The best way to rapidly and dramatically cut emissions in the current economic climate is to replace coal with CCGTs, not invest an equal amount of money in a fractional capacity of solar or wind (nuclear is also much more expensive, though since plants last 60 years long term hedging of fossil fuel volatility is a favorable attribute). The ability for natural gas to rapidly replace coal plants has been demonstrated on a national scale – The US has reached its lowest level of emissions since 1990 by virtue of the expansion of natural gas generation and with little government intervention required. The opposite has been demonstrated in Germany where the country has spent over $130 billion on solar tarrifs and related subsidy in the past decade only to see overall emissions go up due to the reduction of some nuclear and addition of some required coal generation. Emissions reduction should be what this is all about, not preferential treatment of one technology regardless of cost to taxpayers, and as far as emissions reduction is concerned you get the most bang for your buck by switching to nat gas.

APS (if you are following the story) is taking a much more realistic approach toward solar integration in the longterm than the rest of the country. Interconnection of variable sources has a cost to grid operators and their customers, it simply needs to be accounted for. I believe California’s net-metering policy ends in 2016 (as does the Federal PTC), and there will no doubt be strong pushes from those who want to extend it and those who want to terminate it –  the future of the CA solar industry will be completely hinge on the outcome. At least Arizona is trying to get away from the boom and bust cycle that solar is continually on in virtually every other state. Compare CA’s utility rates, and emissions per capita to AZ. Preferential government treatment of solar just isn’t the most effective way to cut emissions at this time.

Silvio Marcacci's picture
Silvio Marcacci on Jul 31, 2013 6:20 pm GMT

I think it’s a bit naive to say natural gas is an effective option for those seeking to avoid boom-bust price cycles. Just a decade ago the US natgas price market was incredibly volatile and expensive. True, shale gas has changed all that, but the price of natgas is already on the upswing and coal is elbowing back into the mix. Add to that expected increases in domestic demand through the current generation buildout/transportation use, and international demand through LNG exports, and prices will almost certainly rise. 

Multiple reports predict grid parity for solar in the very near future, and obviously there’s zero cost of the commodity once installed. True, government subsidies are helping drive installations, but the shale revolution was also funded by government research grants and loans. This is just the evolution of energy generation, and Arizona is getting left behind in an industry it should be leading.

Elias Hinckley's picture
Elias Hinckley on Aug 1, 2013 2:34 pm GMT

2 points:

1) Rolling back programs b/c of inability to find a manageable path to integration isn’t leadership – it’s hiding behind an inappropriate definition of cost as an excuse to maintain status quo.

2) Might be time to rethink our 100+ year-old approach to power generation and distribution – the potential for real, economically viable approaches to really leverage technology to distribute our power system should be what utilities and commissioners pursue.

*INPUT DATA*
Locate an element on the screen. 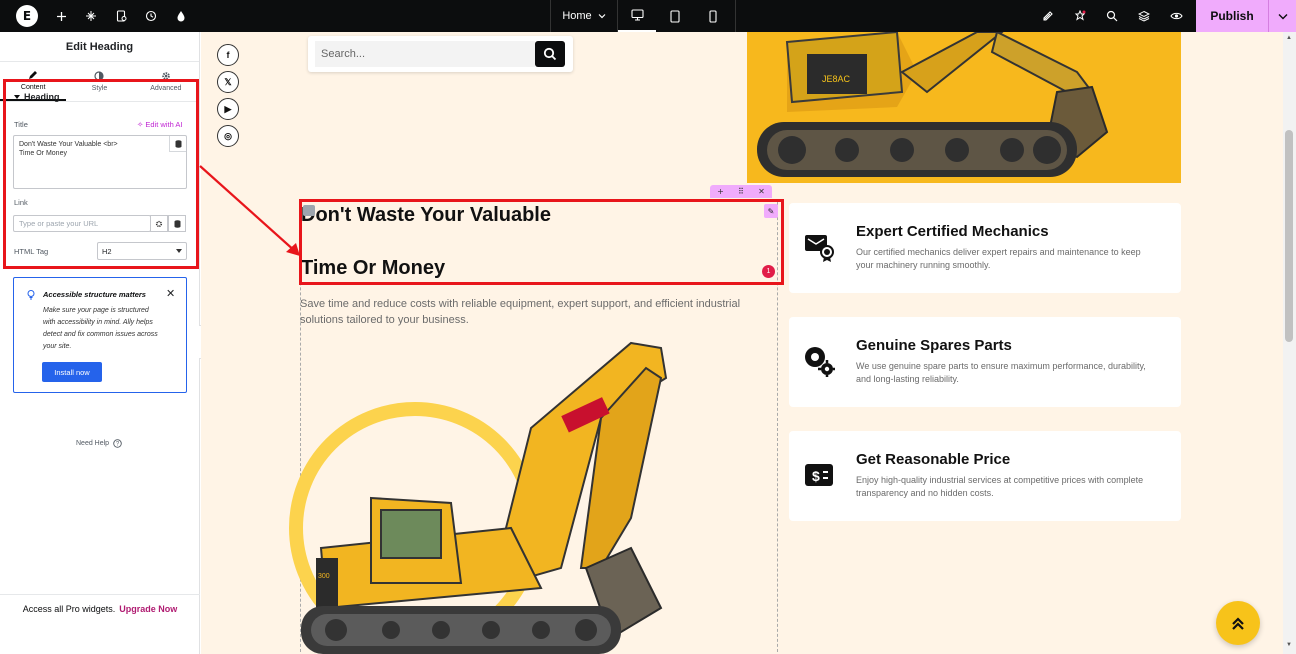  html-tag-select: H2 is located at coordinates (142, 251).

*WORK ORDER 1*
According to the energy discussion, how much has Germany spent on solar tariffs and related subsidy in the past decade?
*WORK ORDER 2*
Which sources of power generation does the paragraph beginning "The best way to rapidly and dramatically cut emissions" in the energy discussion name?

*TASK OUTPUT 1*
Over $130 billion.

*TASK OUTPUT 2*
- Coal
- Natural gas (CCGTs)
- Solar
- Wind
- Nuclear